• WHAT IS NEEDED
Go through the lines below one by one and count those holding the string "This". Give the count alone.

• RECORDS SUPPLIED

══════

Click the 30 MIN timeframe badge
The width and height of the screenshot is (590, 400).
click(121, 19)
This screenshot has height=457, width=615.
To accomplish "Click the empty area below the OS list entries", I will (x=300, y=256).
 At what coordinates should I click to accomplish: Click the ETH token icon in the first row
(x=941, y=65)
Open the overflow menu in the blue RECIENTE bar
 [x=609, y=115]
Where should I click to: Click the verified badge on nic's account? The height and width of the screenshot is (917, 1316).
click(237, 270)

══════

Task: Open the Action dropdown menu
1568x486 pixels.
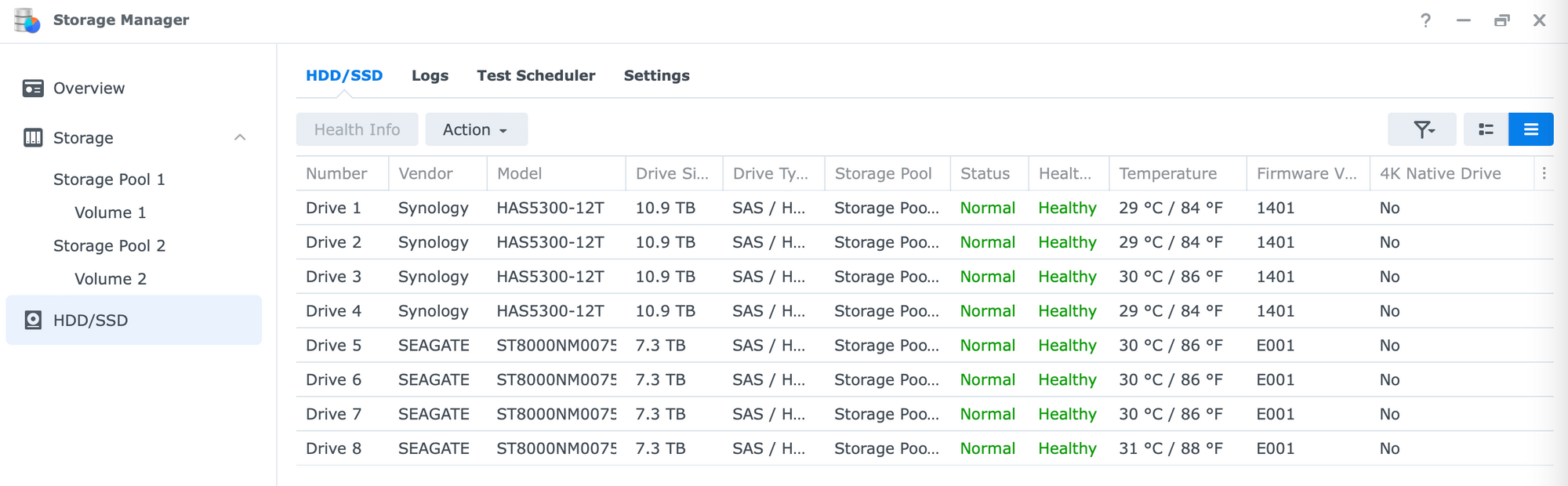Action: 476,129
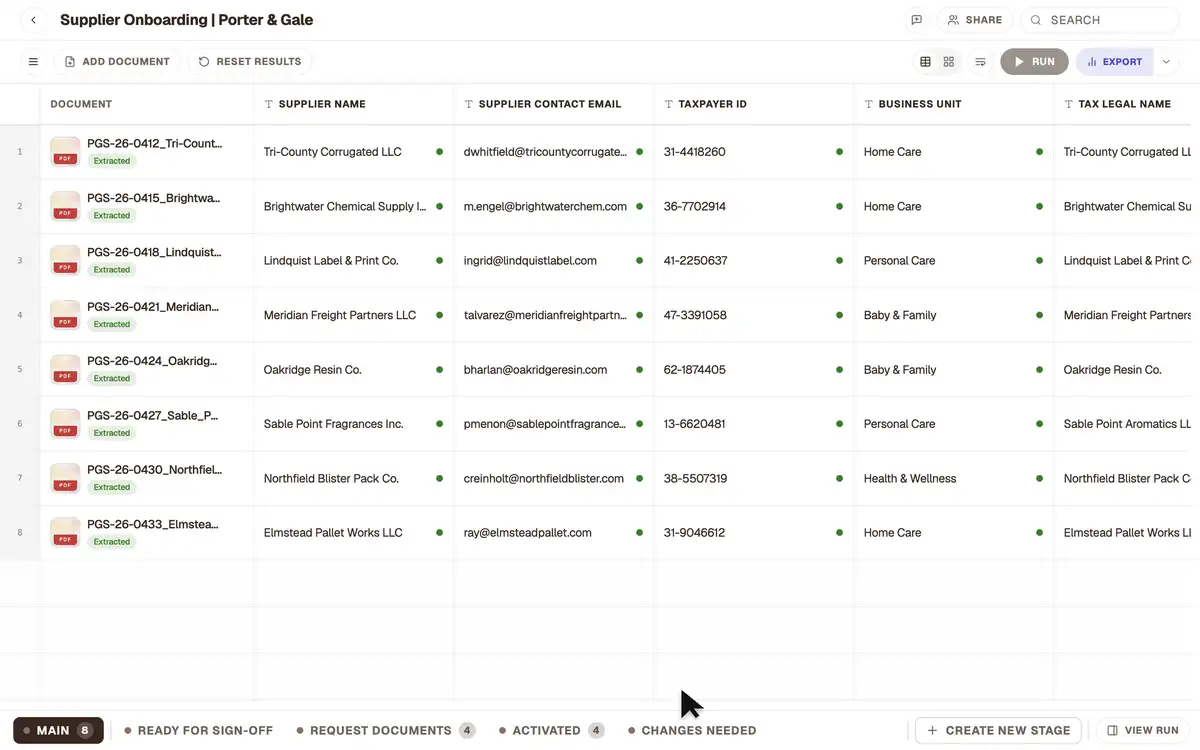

══════

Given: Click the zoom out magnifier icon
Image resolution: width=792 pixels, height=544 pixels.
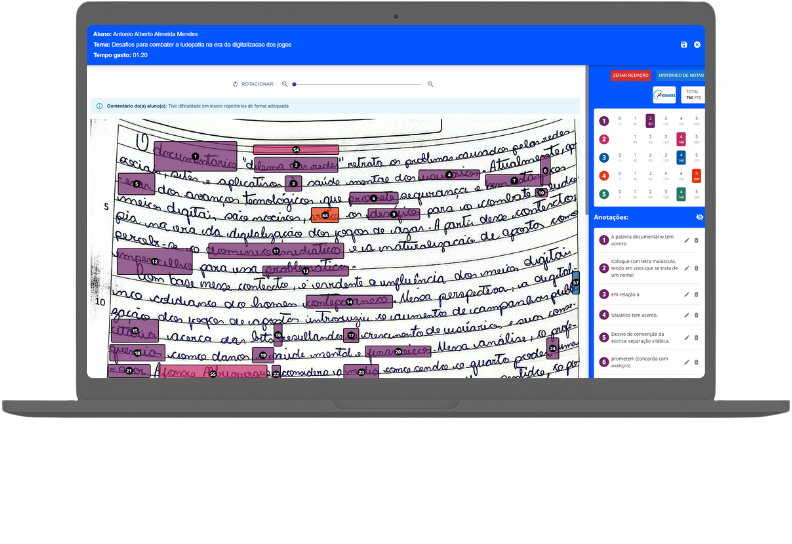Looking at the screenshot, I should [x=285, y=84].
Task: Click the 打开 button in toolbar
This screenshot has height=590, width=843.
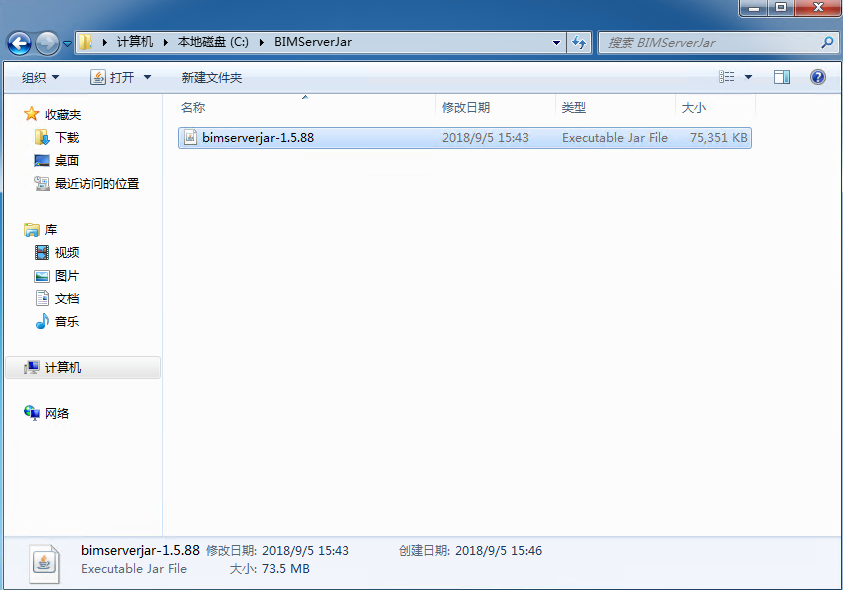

══════

• SOLVED EXERCISE
2